Reputation: 4398
I have a dataset that has several rows and columns, however within the column labeled, 'active', I wish to remove the aggregation and separate this into its own unique count. I also wish to add a column that gives this count a unique id.
Data
Pair gen box date active
sox black bl 2021 3
sox red re 2021 2
Desired
Pair gen box date active count
sox black bl 2021 1 b101
sox black bl 2021 1 bl02
sox black bl 2021 1 bl02
sox red re 2021 1 re01
sox red re 2021 1 re02
The 'active' column now has 3 and 2 distinct rows respectively, along with a distinct count ID (based on the 'box' column) instead of an aggregation.
Doing
A SO assisted with a similar dilemma, and I am taking this approach:
# Melt Table Into New Form
df = df.melt(col_level=0, value_name='count', var_name='bl')
# Repeat Based on Count
df = df.reindex(df.index.repeat(df['count']))
# Set Count To 1
df['count'] = 1
# Add Suffix to Each ID
df['ID'] = df['ID'] + (
(df.groupby('ID').cumcount() + 1)
.astype(str)
.str.zfill(2)
)
This works, however, I am not able to retain the other columns as well as set individual var names such as:
bl01
bl02
re01
re02
Any suggestion or advice is appreciated
Upvotes: 2
Views: 71
Reputation: 23099
another method would be a concat along your axis, then use cumcount to create your count column.
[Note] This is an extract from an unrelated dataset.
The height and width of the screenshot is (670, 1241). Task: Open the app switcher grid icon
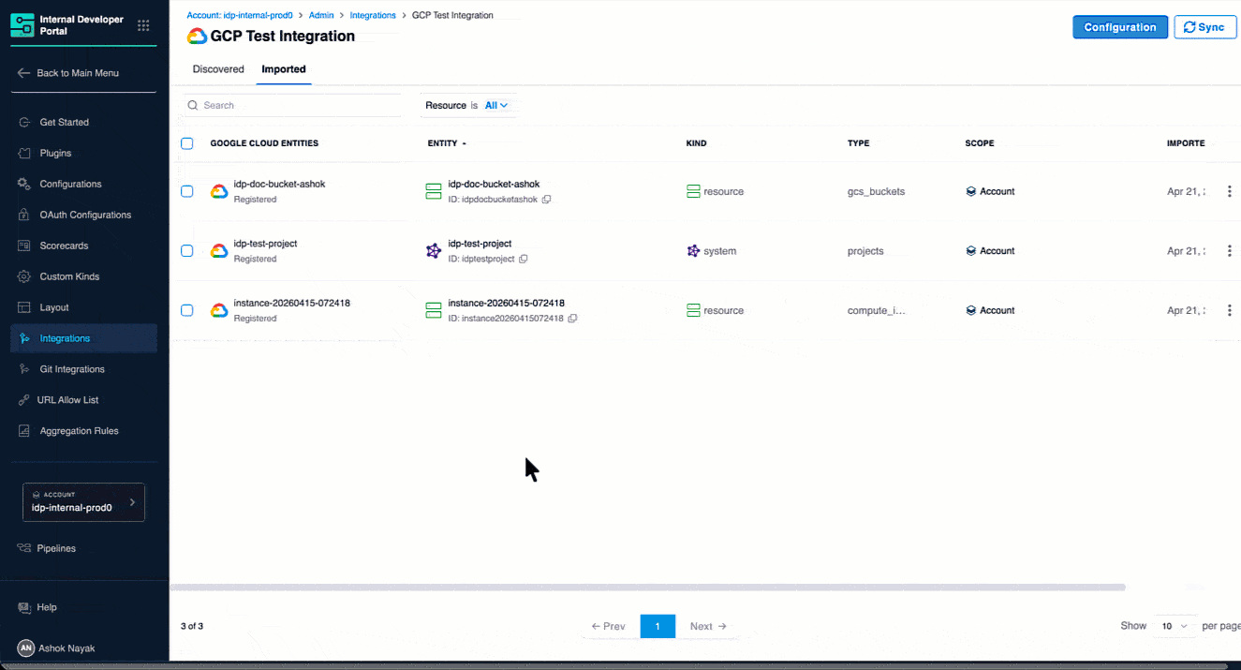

dfs = pd.concat([pd.concat([y.assign(active=1,)] * act)
for (idx,act),y in df.groupby([df.index, df['active']])])
dfs['count'] = dfs['box'] + (dfs.groupby('box').cumcount() + 1).astype(str).str.zfill(2)
print(dfs)
Pair gen box date active count
0 sox black bl 2021 1 bl01
0 sox black bl 2021 1 bl02
0 sox black bl 2021 1 bl03
1 sox red re 2021 1 re01
1 sox red re 2021 1 re02
Upvotes: 1
Reputation: 16683
You don't need melt
for this problem and can reindex
and repeat
with the following. Keep in mind that for the count
column, I realize that if each group has a size > 10
that it would show up as bl010
as an example, when you really want bl10
. The number formatting works with the provided sample data though with group size less than 10, and with group size > 10, it is not clear what the desired output is:
df = df.reindex(df.index.repeat(df['active'])).assign(active=1)
df['count'] = df['box'] + '0' + (df.groupby(['Pair', 'gen', 'box']).cumcount() + 1).astype(str)
df
Out[1]:
Pair gen box date active count
0 sox black bl 2021 1 bl01
0 sox black bl 2021 1 bl02
0 sox black bl 2021 1 bl03
1 sox red re 2021 1 re01
1 sox red re 2021 1 re02
Upvotes: 4